:: Texte du document ::

L’Évangile rapporte l’épisode des deux larrons crucifiés avec Jésus. L’un des malfaiteurs qui étaient en croix l’insultait et disait :

- N’es-tu pas le « Christ ? Sauve-toi toi-même, et nous avec.

Mais l’autre prit la parole pour le faire taire et dit :

- Tu n’as donc même pas la crainte de Dieu, toi qui endures le même supplice ? Pour nous, c’est justice, car nos actions ont mérité le châtiment que nous recevons. Mais lui n’a rien fait de mal.

Et il disait :

- Jésus ! souviens-toi de moi lorsque tu viendras dans l’éclat de ton règne.

Et Jésus dit :

- En vérité, je te dis, aujourd’hui, tu seras avec moi dans le Paradis.

Voilà, pendant la vie mortelle de Jésus, la dernière conversion qu’il ait faite, le dernier témoignage qui ait été donné à sa majesté divine, la dernière profession de foi en sa qualité de Roi d’un Royaume qui transcende la mort. Et quel est cet homme qui rend à Notre-Seigneur cet ultime et sublime hommage ? Le pape ? Non : saint Pierre pleure son reniement, se terre et se tait. Les apôtres ? Non : à part saint Jean, eux non plus ne sont pas là, et par la suite on verra bien que les premiers évêques ont perdu cœur. Cet ultime, clair et public hommage vient à Jésus d’un homme que, trois heures plus tôt, il n’avait jamais rencontré. Quel homme ? Un brigand, crucifié avec lui, qui reçoit la rançon de ses crimes, et qui, dans le même temps, confesse ses crimes, la justice de son châtiment et la divinité royale de Jésus-Christ. C’est lui que la piété chrétienne appelle avec tendresse « le bon larron ».

[Entrées de la collection]
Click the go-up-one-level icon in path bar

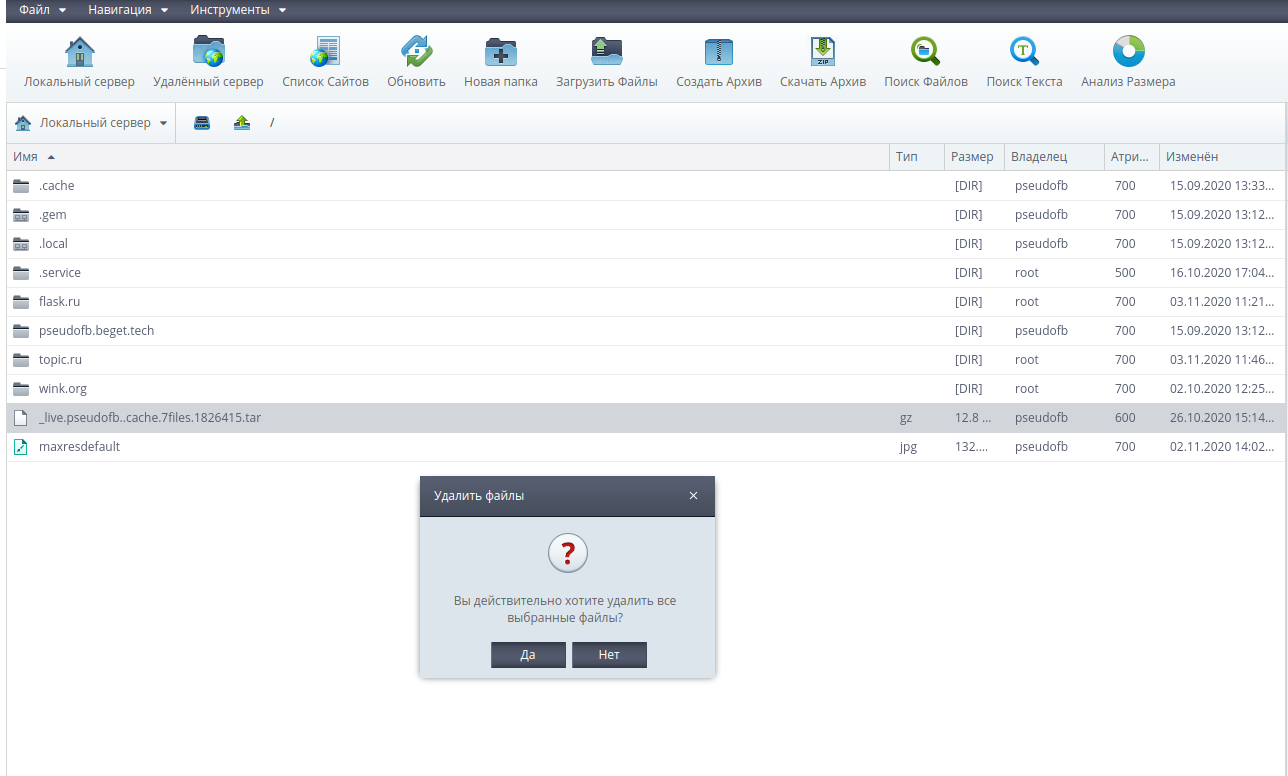click(x=241, y=123)
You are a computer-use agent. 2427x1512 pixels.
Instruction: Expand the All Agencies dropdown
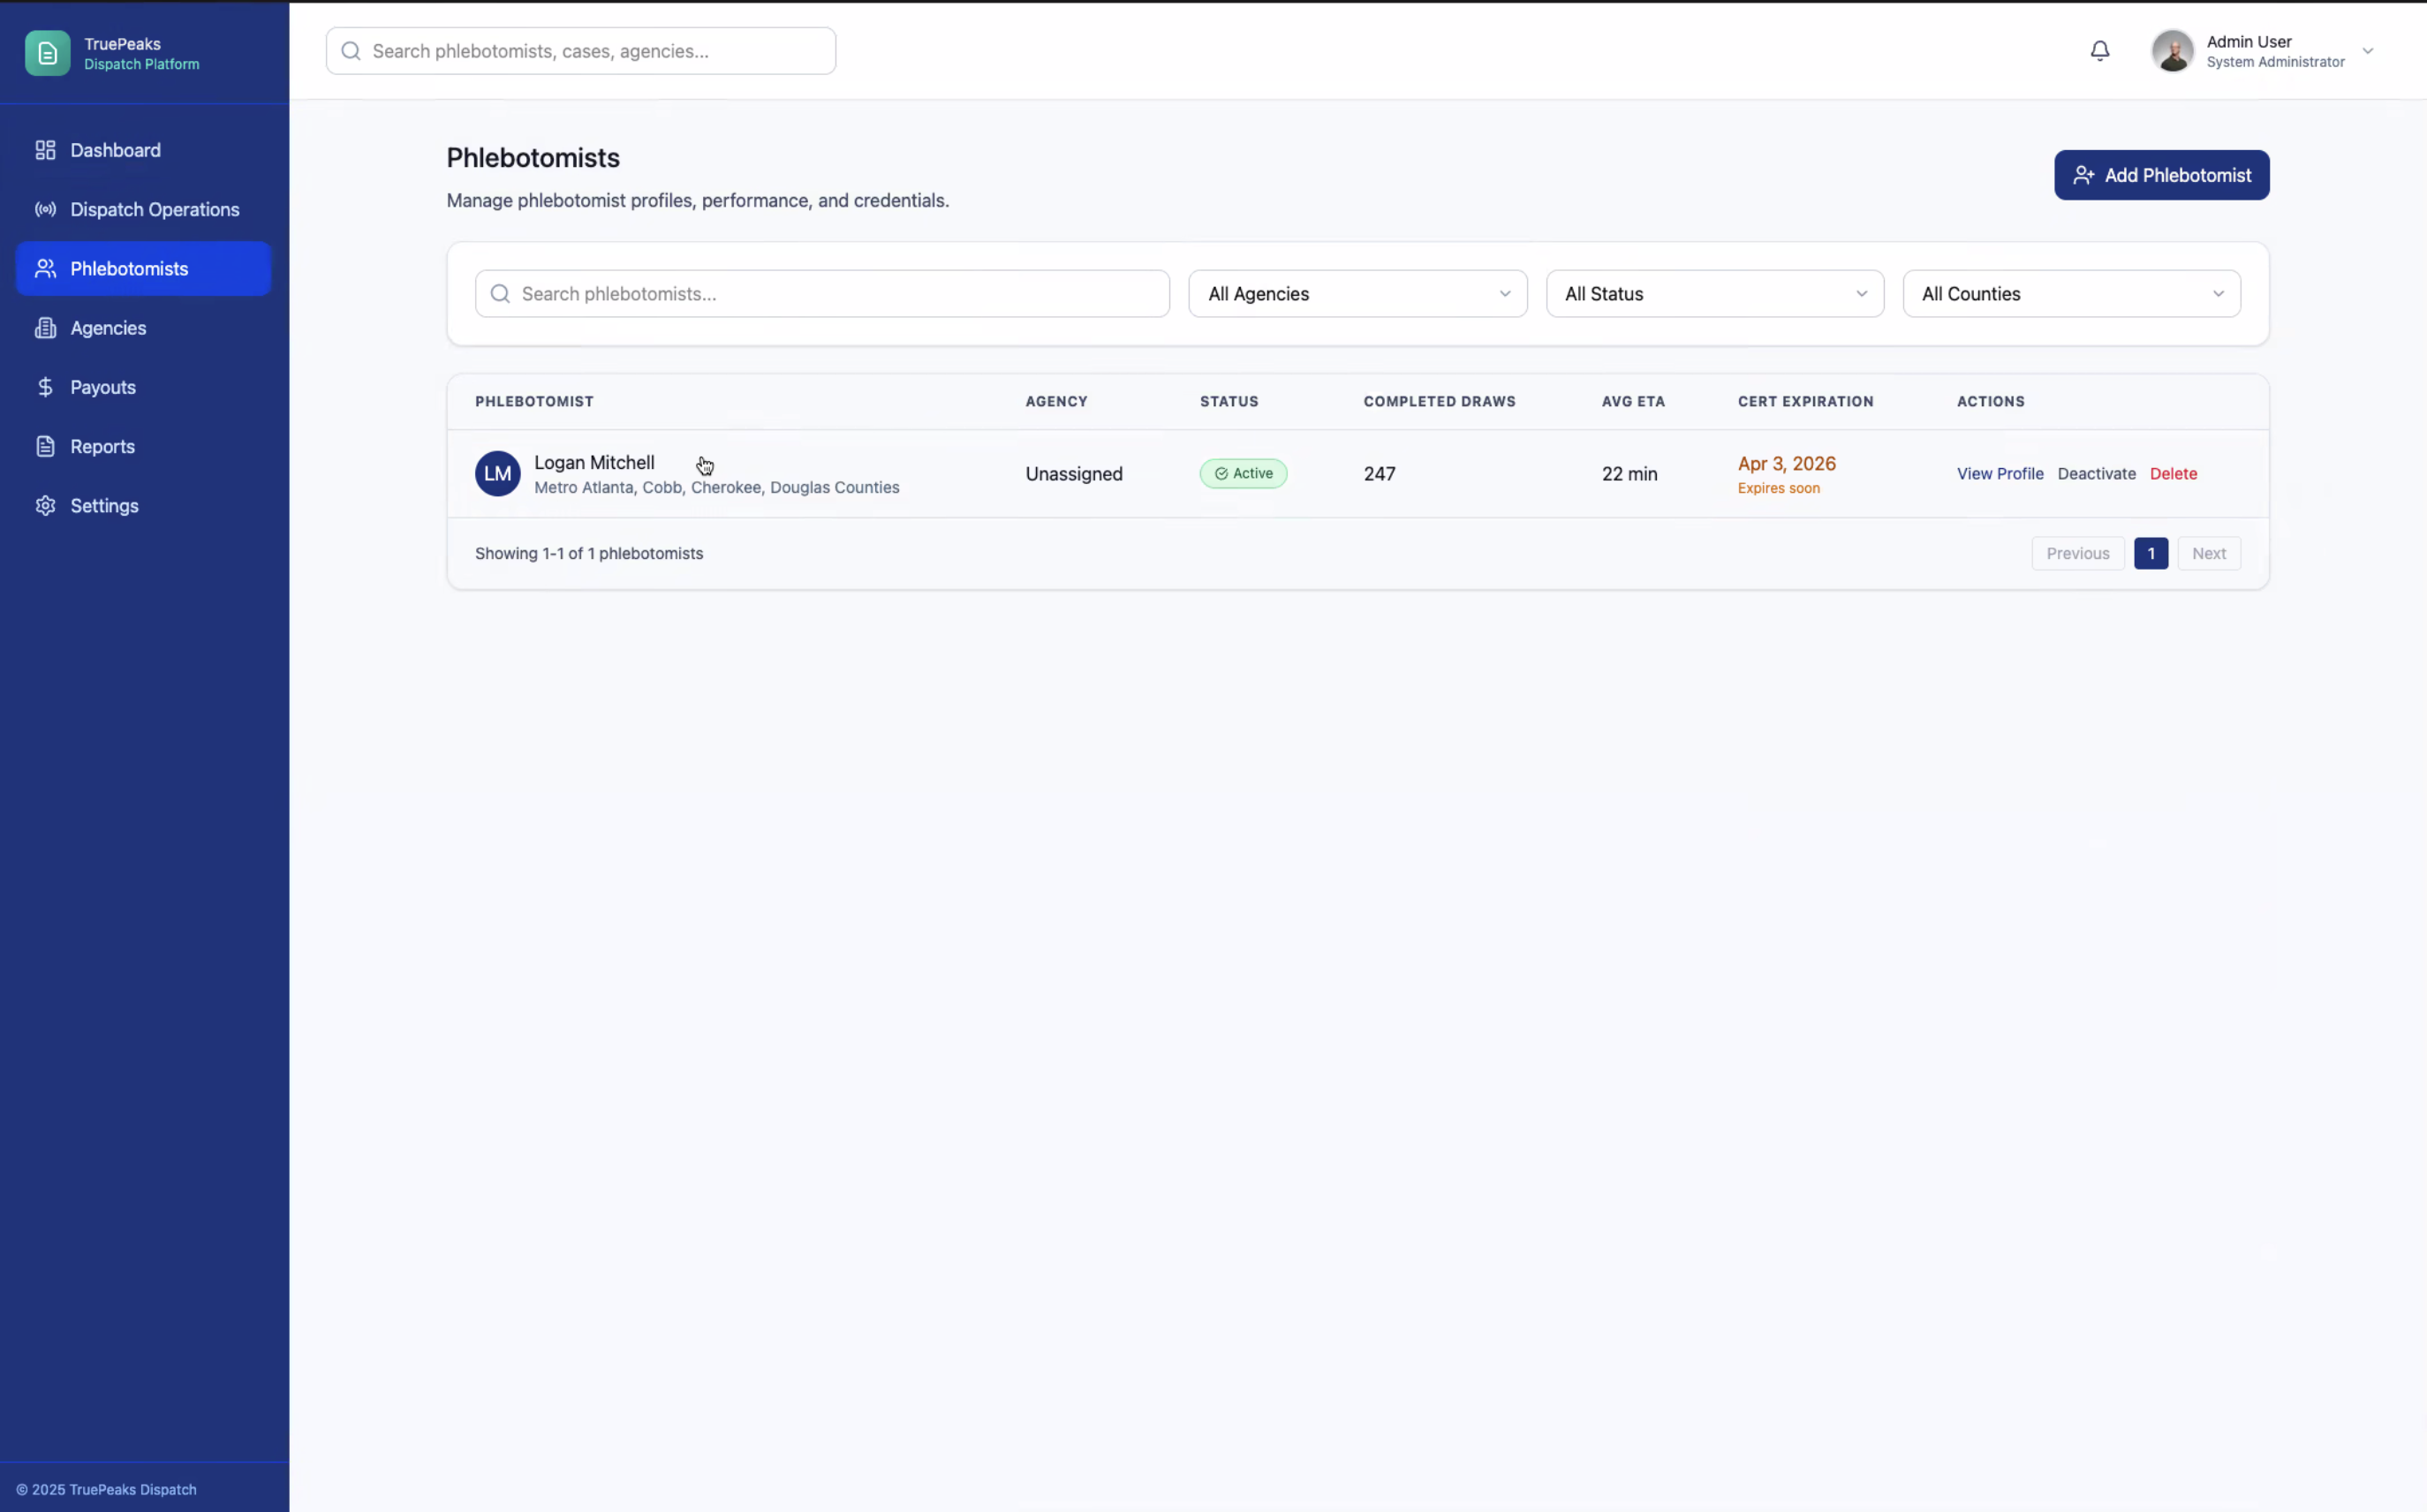point(1357,294)
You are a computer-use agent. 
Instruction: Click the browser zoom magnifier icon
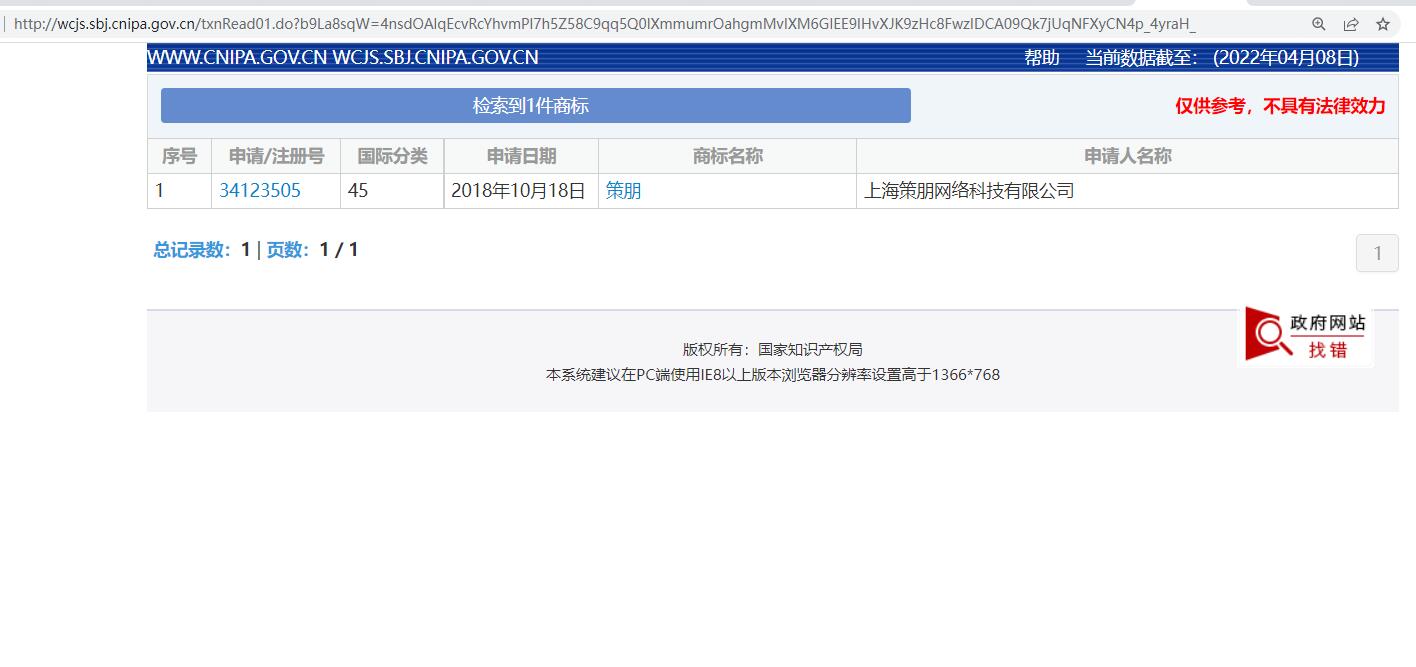click(x=1318, y=23)
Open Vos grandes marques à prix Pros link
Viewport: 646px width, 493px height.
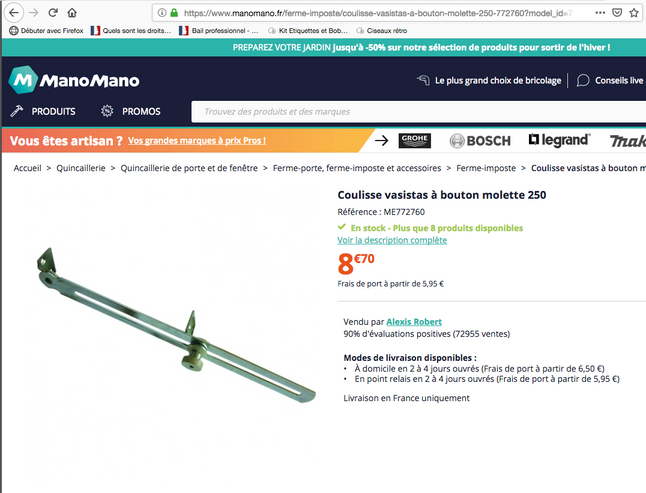pyautogui.click(x=197, y=140)
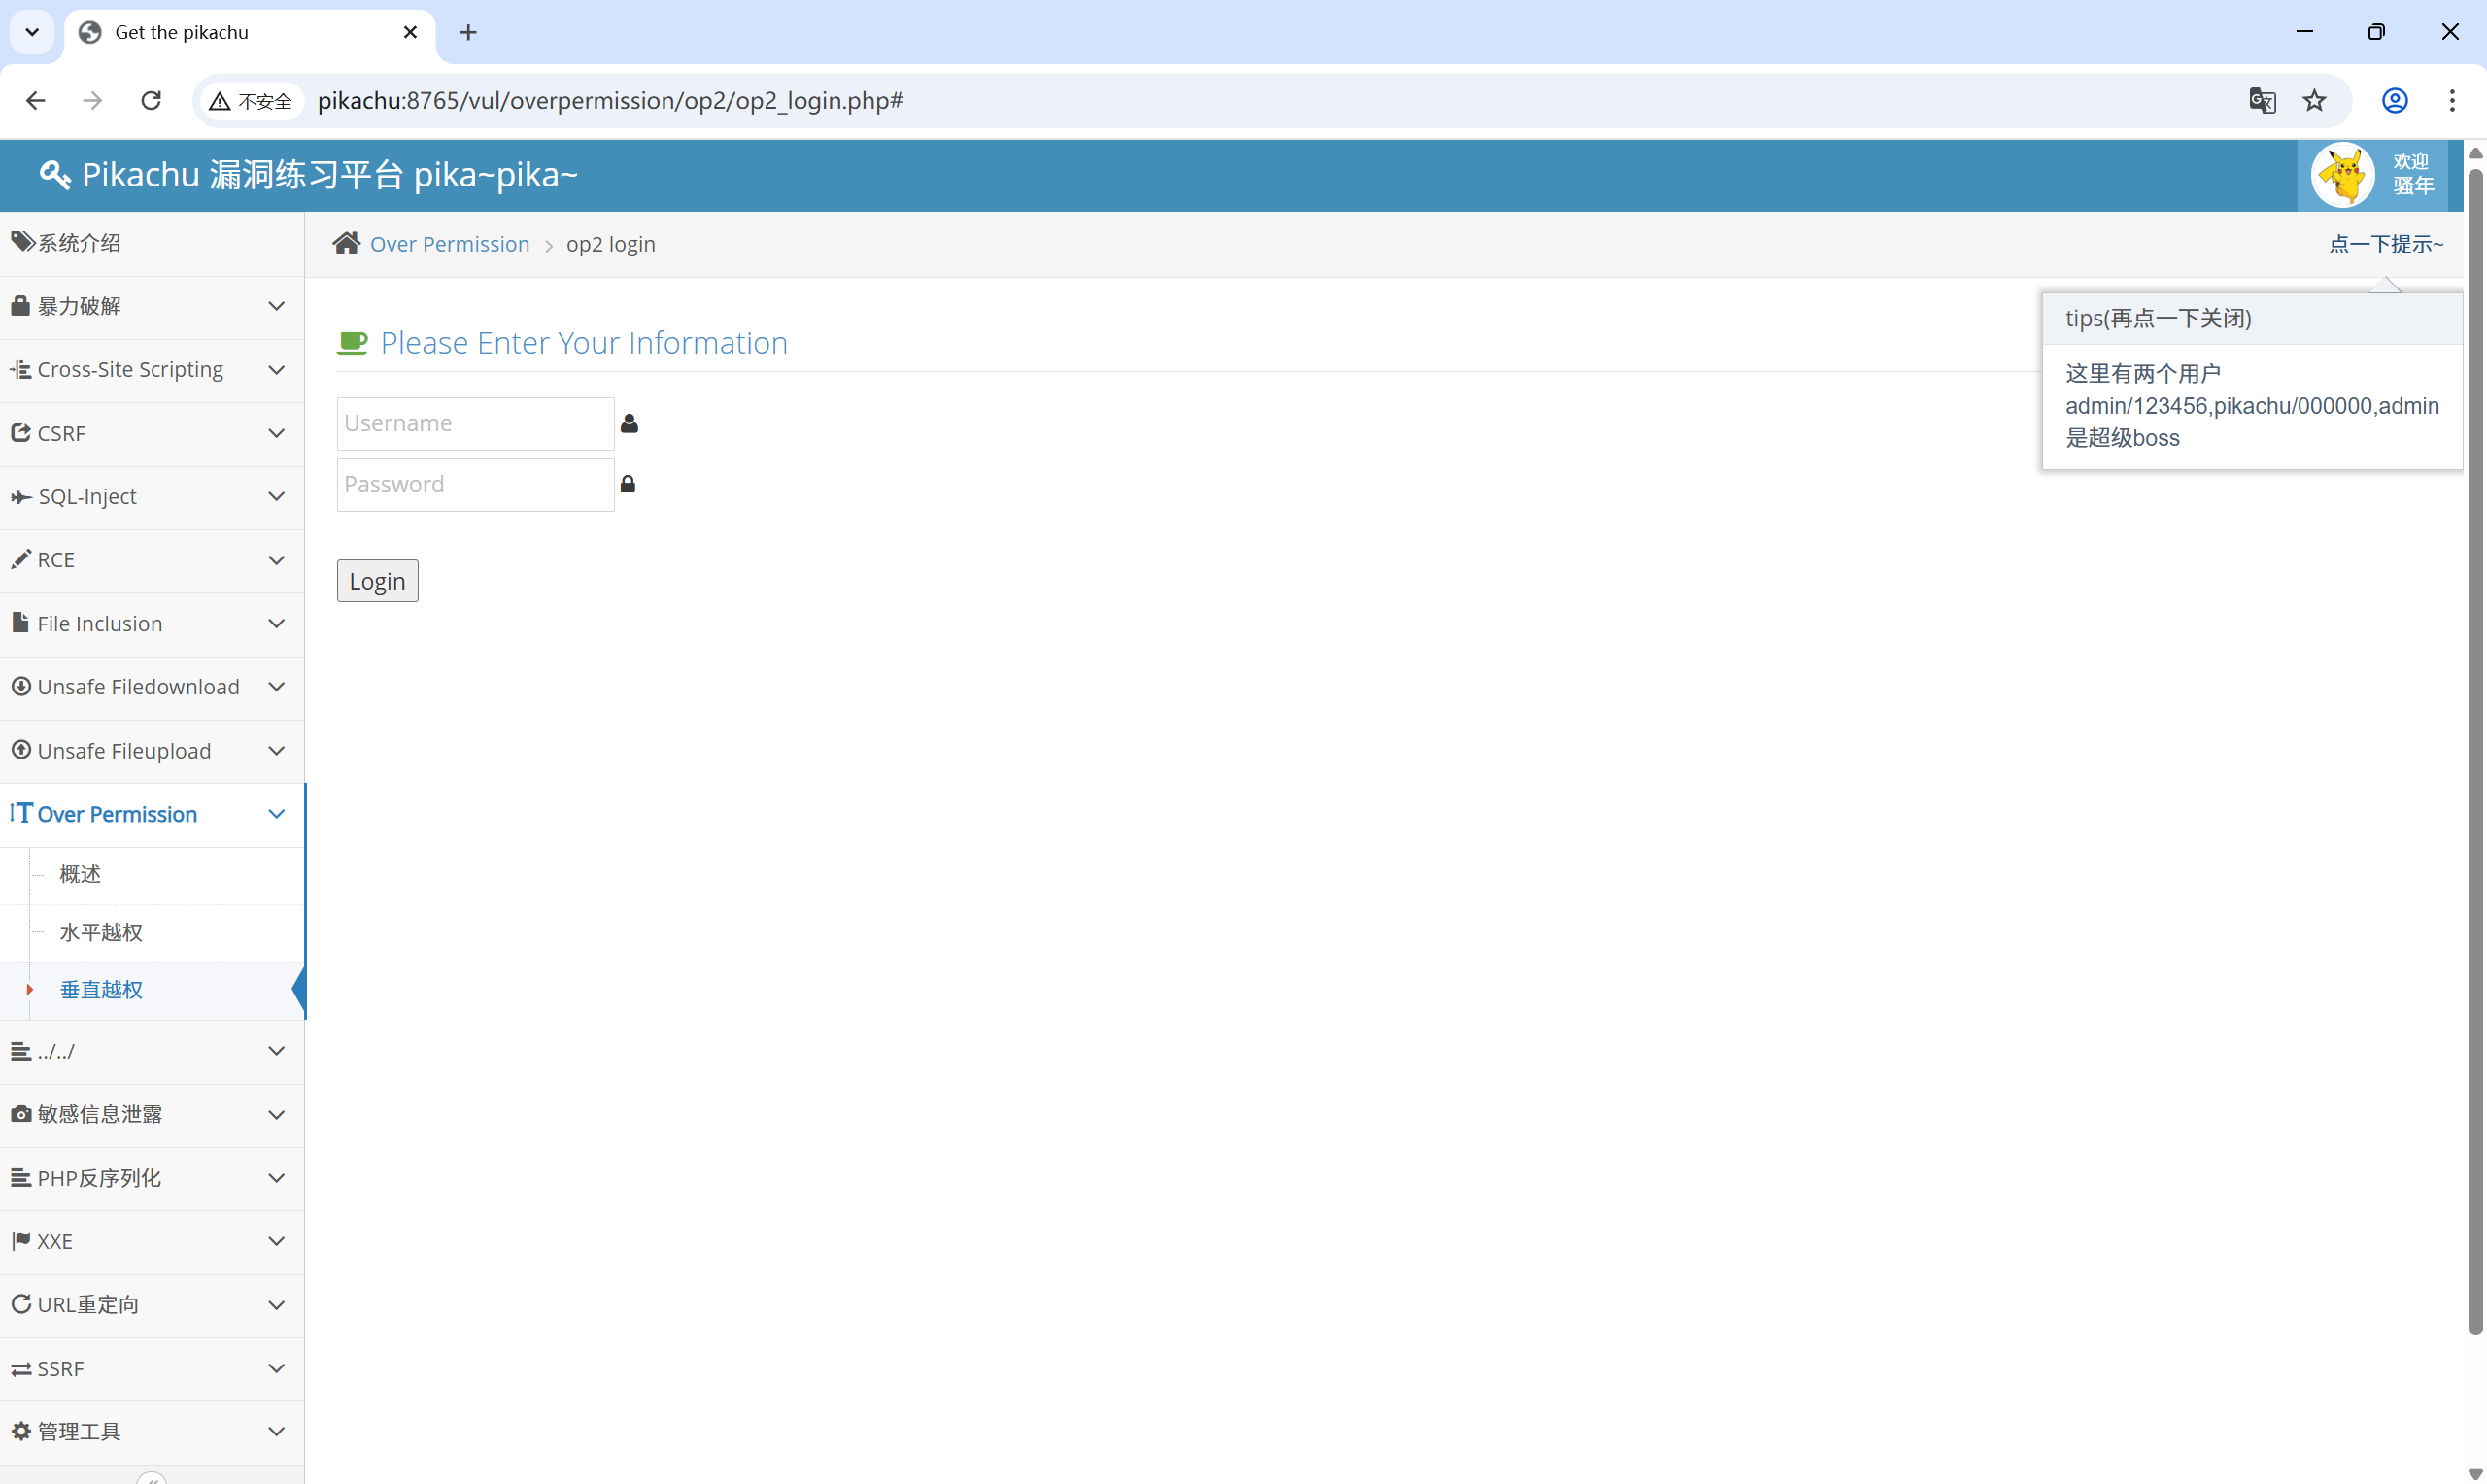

:: Consigne 1 ::
Recopiez le passage du texte sur le bon larron qui commence à « Mais l’autre prit » et va jusqu’à « de ton règne. » inclus.
:: Consigne 2 ::
D’après le texte sur le bon larron, qu’est-ce que le brigand confesse ? Énumérez tout ce que le texte mentionne.
Ces données n’ont aucun lien avec le texte.

:: Réponse finale 1 ::
Mais l’autre prit la parole pour le faire taire et dit :

- Tu n’as donc même pas la crainte de Dieu, toi qui endures le même supplice ? Pour nous, c’est justice, car nos actions ont mérité le châtiment que nous recevons. Mais lui n’a rien fait de mal.

Et il disait :

- Jésus ! souviens-toi de moi lorsque tu viendras dans l’éclat de ton règne.

:: Réponse finale 2 ::
- ses crimes
- la justice de son châtiment
- la divinité royale de Jésus-Christ